Water is pumped into a box that can hold $85$ litres. This box has $3 \times 1.5$ inch holes in a row on one side, near the bottom of the box. One on the left. One in the center, and one on the right. :)
I'm trying to solve a problem of the box overflowing after so many minutes/seconds of the pump being switched on. Due to this, the pump then needs to be switched off again for a few minutes to allow the box to drain slightly, before resuming.
Question: What size box do I need, in order to handle this amount of water? Preventing the need of switching the pump off after so long?
In order for it to be unnecessary to stop the pump, the flow out of the box must be greater than or equal to the flow into the box. And the flow out of the box depends to a large degree on the height of the water.

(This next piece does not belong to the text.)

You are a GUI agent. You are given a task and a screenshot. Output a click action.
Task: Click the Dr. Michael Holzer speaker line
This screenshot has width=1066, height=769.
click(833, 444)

To a first approximation we can use Torricelli's Law where we find that the speed of water flowing out of a hole in a container is given by $$v = \sqrt{2gh}$$
where $v$ is speed, $g$ is the gravitational acceleration near the Earth's surface and $h$ is the height of the water above the hole. The flow out of the container $Q_{out}$ is then $$Q_{out}=Av$$
where $A$ is the area of the hole, or holes in this case. The flow into the container $Q_{in}$ is given. Setting $Q_{out}=Q_{in}$ and solving for $h$ we find $$Q_{out}=Q_{in}$$
$$=> \; A\sqrt{2gh}=Q_{in}$$ $$=> \; \sqrt{h}=\frac{Q_{in}}{A\sqrt{2g}}$$ $$=> \; h=\frac{Q_{in}^2}{2gA^2}$$
Plugging in the numbers, with $Q_{in}= 0.0075 \; \frac{m^3}{s}$, $g=9.81 \;\frac{m}{s^2}$ and $A=0.00342 \; m^2$, we find $$h=0.245 \; m$$
To a first approximation, your box should have at least this height above the holes. In reality, I would suggest multiplying this by a safety factor of at least $2$ as the flow through a hole depends a lot on the shape and smoothness of the hole.